Mes propos semblent radicaux? Peut-être. Tant mieux. Le but est de se sensibiliser, collectivement, à cette réalité. Les enjeux du plein air ne sont pas à prendre avec des gants blancs, car après tout, on manque de temps (moment Greta Thunberg totalement assumé ici).
Profitez bien de cet été pour à la fois apprécier la beauté de Québec, mais aussi pour vous conscientiser. Tant de beauté nous entoure, il faut la protéger.
Bravo !
Je dirais même : Comportez-vous comme des animaux plus souvent… eux au moins ne salissent pas la nature 😉
Super bon texte ! Pour moi, il y a rien de radicale là-dedans. Simplement une femme fière de ces opinions.

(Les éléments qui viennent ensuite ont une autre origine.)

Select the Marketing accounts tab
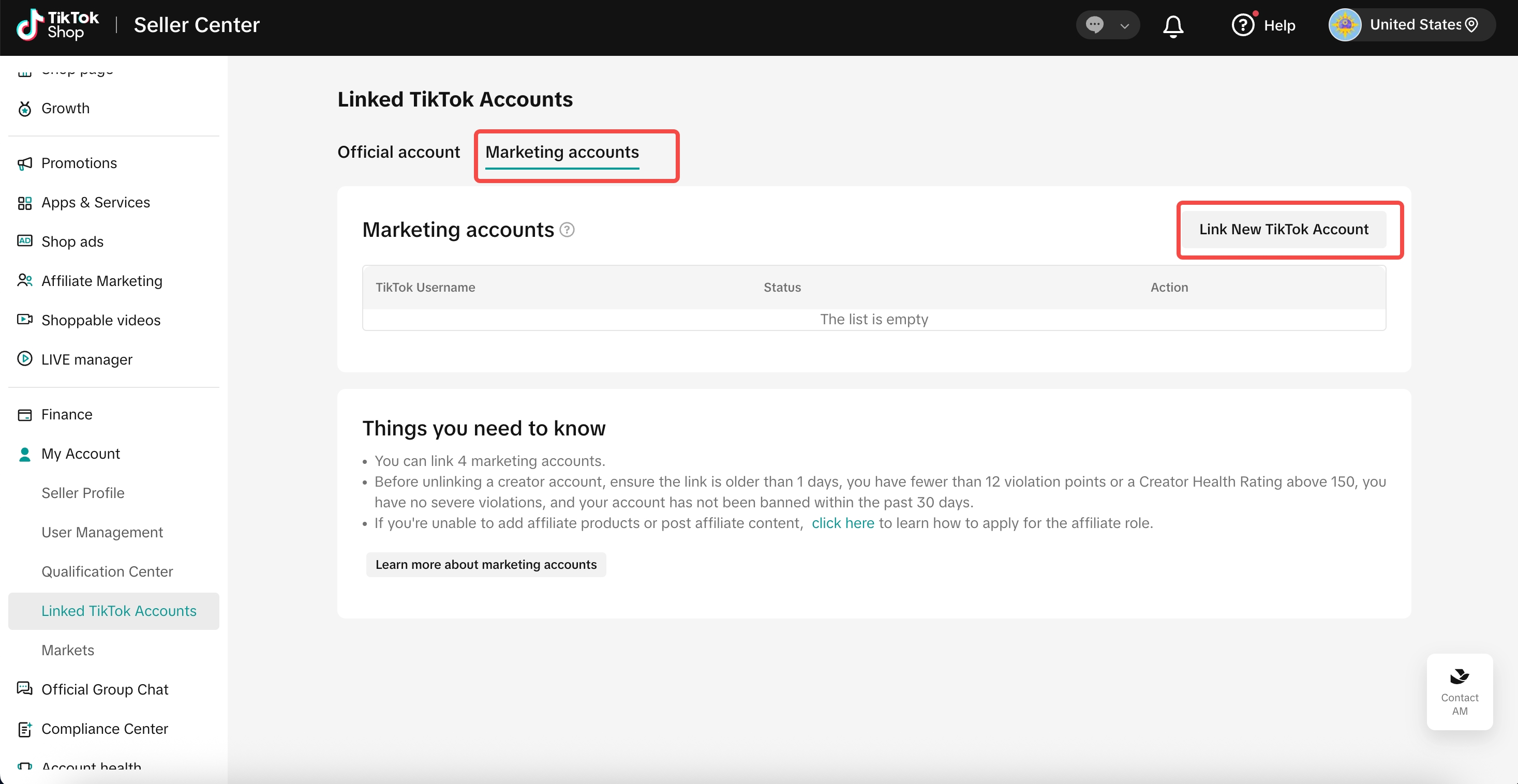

Seul point qui me ”bogue”, être fière de payer pour un sentier. Je dirais peut-être plus être conscient de notre privilège de pouvoir payer. Pour certaines personnes, c’est plus qu’une question de starbuck et les programmes pour gens plus démunis, c’est pas vraiment fréquent. Donc les gens pauvres iront à d’autres lieux.